Un aspetto, quello dell’“oltre”, molto importante, di cui ogni insegnante dovrebbe farsi trampolino di lancio. Mi piacerebbe, ora che il rischio della patologizzazione è sempre in agguato e il potere della scuola meno forte di prima, che il ruolo dell’educatore-insegnante tornasse a farsi un po’ bambino e favorire così quei processi d’integrazione spontanea che nascono a partire dallo sguardo e, perché no, anche dal caso. Solo così la sua didattica potrà dirsi libera e inclusiva e soprattutto avere una ricaduta sulla realtà Non dimentichiamo infatti che i bambini, disabili e non, dalla scuola finiranno per uscire e quello che faranno dipenderà anche da quello che avranno o non avranno imparato in termini di confronto con l’alterità e di messa in gioco di sé. Lavorare nelle scuole da sempre vuol dire lavorare per formare, lavorare per il futuro della persona in modo stimolante e autonomo.
Oltre le barriere costituisce un ottimo spunto per le insegnanti che vogliono scommettere sul futuro, per
questo vi consiglio ancora vivamente di portarlo nelle vostre classi. Per quanto riguarda invece le avventure della tua “distruttrice di castelli”, ti invito a leggere qui sotto la mia risposta a un’altra mamma come te.

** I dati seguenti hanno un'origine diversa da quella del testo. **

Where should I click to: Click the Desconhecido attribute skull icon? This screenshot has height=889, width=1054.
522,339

Grazie per il tuo impegno e buona vita!
Claudio carissimo,
da tempo non ti scrivo. Ma il pensiero vive nel cuore e non è una frase fatta…

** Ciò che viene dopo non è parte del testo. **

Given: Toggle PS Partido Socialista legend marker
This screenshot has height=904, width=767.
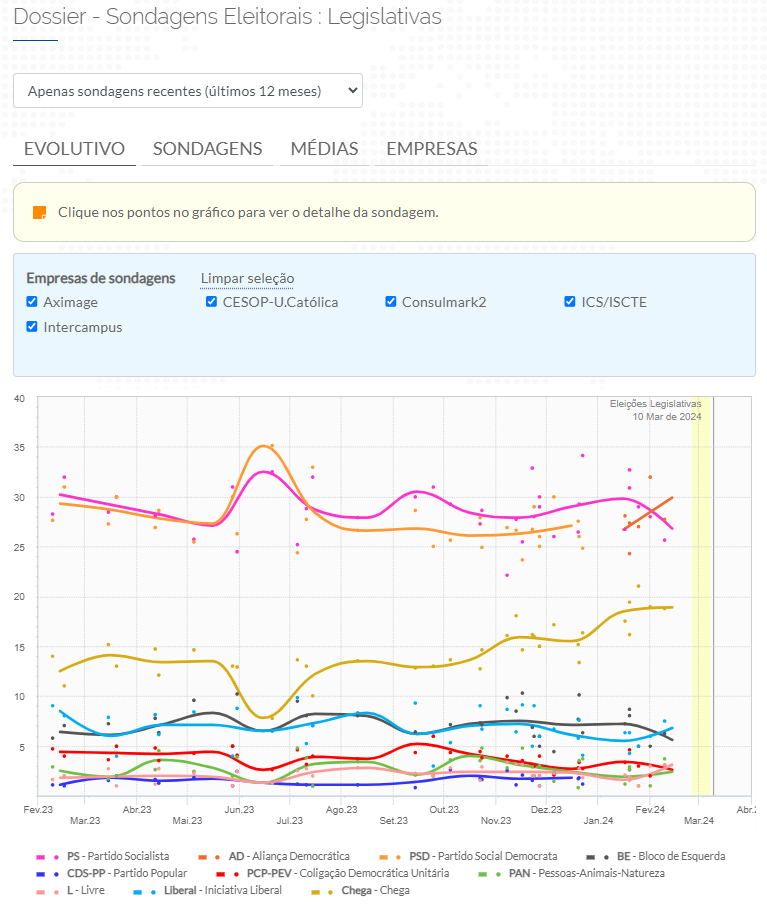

La tua riflessione su Il custode di castelli di quest’estate ha toccato tutte le mie corde. Il custode dei castelli di sabbia e la sua mamma protagonista, tenace, forte, coraggiosa, la tua, nonostante le tantissime amarezze dovute ingoiare, che ti ha reso persona sensibile, acuta, ironica, amante
della vita così come ti è stata donata. Io non ho mai costruito castelli al mare, né sono rimasta a custodirli. Ho viaggiato purtroppo per troppi ospedali, troppi… Ho costruito però altri castelli, disfatti e rifatti a seconda delle esigenze, con ponte levatoio e senza, con il fossato di protezione e senza. I miei 65 anni hanno “altri castelli”, a volte fragili, più di quelli di sabbia, altre volte così forti che nessuna burrasca li abbatte.
Ti penso e con tutti i tuoi lettori ti auguro di scrivere in lunga estensione pagine così belle. Così tue e così “nostre”.
Un caro abbraccio,
Olga
Cara Olga,
è sempre un piacere leggere le vostre risposte, le vostre esperienze.
Quella de Il custode di castelli, lo immaginerai, è una riflessione a me particolarmente cara, non solo perché racconto un episodio della mia infanzia e ripercorro le sfide di mia mamma, ma anche perché penso che i castelli di sabbia, di fatto, non finiscano mai. I castelli nascono sempre su territori di confine, sul limite cioè su cui campeggiano anche i nostri sogni, desideri, fantasie e avventure.
La spiaggia e la riva, in fondo, cosa sono? Un limite tra la terra e il mare, un confine tra i nostri limiti e
quelli della gente, oggi come allora.
Il limite è un luogo dove vivere le nostre progettualità e qui sta la sfida: non scappare dal limite ma trasformarlo in futuro.
Più ci spingiamo sui confini del limite, più saremo in grado di costruire nuovi castelli, che non sono il
punto d’arrivo, il rifugio per sfuggire dalla realtà ma progettualità in divenire, fatte per essere di volta in
volta distrutte, ricostruite e abitate.
I castelli si costruiscono insieme, si condividono con altri, ognuno con il suo compito, come quello, ad esempio, di farsi da improvvisati a provetti custodi.
C’è anche chi, come mi scrive Francesca, mamma di una bimba con disabilità, i castelli li distrugge al
suo passaggio. E allora?
E allora ben venga! Perché l’importante non sono le mura dei castelli ma i ponti levatoi, ponti che per-
mettono il passaggio tra il dentro e il fuori, tra l’esterno e l’interno di noi stessi.
Che dire allora? Gettate a terra i ponti levatoi e uscite!